I was aiming for Ystradfellte Reservoir but downed trees blocked my way and forced me back to the moors, where I only expected meadow pipits. They didn’t disappoint but a search along the Llia for dippers did produce two grey wagtails – always a result.
Keeping tabs on the occasional kite brought me the star of the day. This bird flapped low to the horizon above me. Flapped low, glided, then wheeled to display a perfect and unmistakable white rump. A ringtail! A female or juvenile hen harrier. My first in nearly three years since one near Brancaster in Norfolk.

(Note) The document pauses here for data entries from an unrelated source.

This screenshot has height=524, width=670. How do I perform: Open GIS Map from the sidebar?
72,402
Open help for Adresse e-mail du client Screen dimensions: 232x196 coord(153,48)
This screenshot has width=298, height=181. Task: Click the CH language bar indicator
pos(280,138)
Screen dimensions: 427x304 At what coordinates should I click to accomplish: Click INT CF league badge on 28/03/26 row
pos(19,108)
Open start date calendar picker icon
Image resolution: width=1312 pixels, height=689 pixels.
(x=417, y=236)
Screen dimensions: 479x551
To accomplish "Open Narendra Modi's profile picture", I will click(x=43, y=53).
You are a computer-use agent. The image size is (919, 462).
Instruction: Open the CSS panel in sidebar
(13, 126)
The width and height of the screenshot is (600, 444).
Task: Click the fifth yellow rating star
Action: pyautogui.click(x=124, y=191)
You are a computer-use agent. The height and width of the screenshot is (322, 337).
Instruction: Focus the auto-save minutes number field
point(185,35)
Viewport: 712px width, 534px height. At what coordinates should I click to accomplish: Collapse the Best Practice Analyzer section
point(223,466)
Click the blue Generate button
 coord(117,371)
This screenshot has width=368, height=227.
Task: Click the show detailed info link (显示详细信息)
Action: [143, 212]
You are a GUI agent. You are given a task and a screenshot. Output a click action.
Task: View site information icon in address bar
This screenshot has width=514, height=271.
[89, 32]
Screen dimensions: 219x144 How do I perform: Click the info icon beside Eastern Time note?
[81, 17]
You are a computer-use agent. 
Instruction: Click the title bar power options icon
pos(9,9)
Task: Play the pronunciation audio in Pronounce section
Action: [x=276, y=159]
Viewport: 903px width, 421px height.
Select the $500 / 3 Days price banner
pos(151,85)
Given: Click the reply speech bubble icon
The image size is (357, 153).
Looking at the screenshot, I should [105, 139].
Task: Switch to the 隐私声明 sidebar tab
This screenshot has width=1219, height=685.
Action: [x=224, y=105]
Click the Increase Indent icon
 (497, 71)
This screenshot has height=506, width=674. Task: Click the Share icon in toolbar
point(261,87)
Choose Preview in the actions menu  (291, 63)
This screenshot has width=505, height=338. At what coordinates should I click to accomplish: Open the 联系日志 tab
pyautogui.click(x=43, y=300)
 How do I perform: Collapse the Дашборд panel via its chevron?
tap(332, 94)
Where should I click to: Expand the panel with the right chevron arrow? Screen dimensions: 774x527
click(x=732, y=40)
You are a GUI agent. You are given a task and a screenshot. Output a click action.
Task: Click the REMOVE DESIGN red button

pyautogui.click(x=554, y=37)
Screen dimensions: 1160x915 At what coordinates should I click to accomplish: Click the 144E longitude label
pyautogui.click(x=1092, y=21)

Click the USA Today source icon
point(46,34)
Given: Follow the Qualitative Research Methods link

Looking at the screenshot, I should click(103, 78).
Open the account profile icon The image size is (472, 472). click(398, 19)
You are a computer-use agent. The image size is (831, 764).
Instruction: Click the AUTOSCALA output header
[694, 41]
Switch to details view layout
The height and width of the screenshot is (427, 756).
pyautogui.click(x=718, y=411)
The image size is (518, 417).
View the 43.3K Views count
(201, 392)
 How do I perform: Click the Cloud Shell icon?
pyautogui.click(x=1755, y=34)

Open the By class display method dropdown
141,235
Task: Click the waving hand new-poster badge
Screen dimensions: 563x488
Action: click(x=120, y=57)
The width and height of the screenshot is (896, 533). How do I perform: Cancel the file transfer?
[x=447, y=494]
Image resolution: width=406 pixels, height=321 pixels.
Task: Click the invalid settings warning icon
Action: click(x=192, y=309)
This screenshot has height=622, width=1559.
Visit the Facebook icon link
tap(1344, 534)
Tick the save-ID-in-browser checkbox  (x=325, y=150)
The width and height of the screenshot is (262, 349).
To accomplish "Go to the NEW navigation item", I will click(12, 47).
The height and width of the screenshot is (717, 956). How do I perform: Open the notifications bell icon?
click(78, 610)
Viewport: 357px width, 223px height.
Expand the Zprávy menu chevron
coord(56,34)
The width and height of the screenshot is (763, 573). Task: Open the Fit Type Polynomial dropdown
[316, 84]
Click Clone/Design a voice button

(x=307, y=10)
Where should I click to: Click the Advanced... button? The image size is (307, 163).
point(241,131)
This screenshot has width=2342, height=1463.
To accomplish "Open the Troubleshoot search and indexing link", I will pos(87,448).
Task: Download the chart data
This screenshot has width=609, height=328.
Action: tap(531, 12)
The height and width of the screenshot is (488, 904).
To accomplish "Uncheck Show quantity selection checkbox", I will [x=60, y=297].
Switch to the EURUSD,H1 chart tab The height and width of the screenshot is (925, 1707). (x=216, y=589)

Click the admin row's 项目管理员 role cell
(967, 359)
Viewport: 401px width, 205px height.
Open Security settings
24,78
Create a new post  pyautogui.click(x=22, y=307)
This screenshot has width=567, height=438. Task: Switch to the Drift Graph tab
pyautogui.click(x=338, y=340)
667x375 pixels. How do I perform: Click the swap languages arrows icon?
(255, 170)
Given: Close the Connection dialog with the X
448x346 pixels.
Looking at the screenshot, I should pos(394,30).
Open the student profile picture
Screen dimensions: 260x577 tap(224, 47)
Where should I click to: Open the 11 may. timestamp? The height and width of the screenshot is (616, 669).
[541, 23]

How often have I scanned moorland ridges for just such a sight? And how often succeeded? If I say millions and none, it would exaggerate but the ratio would still be right. Also a first for Wales, this harrier hunted for a matter of seconds before the ridge swallowed it up. I tried to yomp higher but that was it for the show – a few seconds for a 200-mile round trip. Priceless.
Some of those miles on the return journey took me down the Rhondda Valley over from Hirwaun. This is where the last deep-coal mine in the valleys supplied Aberthaw power station until 2008. Nearby evidence still abounds of open-cast and drift operations. Which all rather prepares one for the grey grandeur of the head of Rhondda Fawr. Scoured deep by the last Ice Age’s glaciers, the cliffs wouldn’t have been out of place on Frodo’s journey into Mordor.
Of course it was all once so much mellower before the coal industry stripped away the trees for pit-props. And where did that lead us? In part to the nasty towns that snake the rest of the way down the Rhondda. Progress, my arse.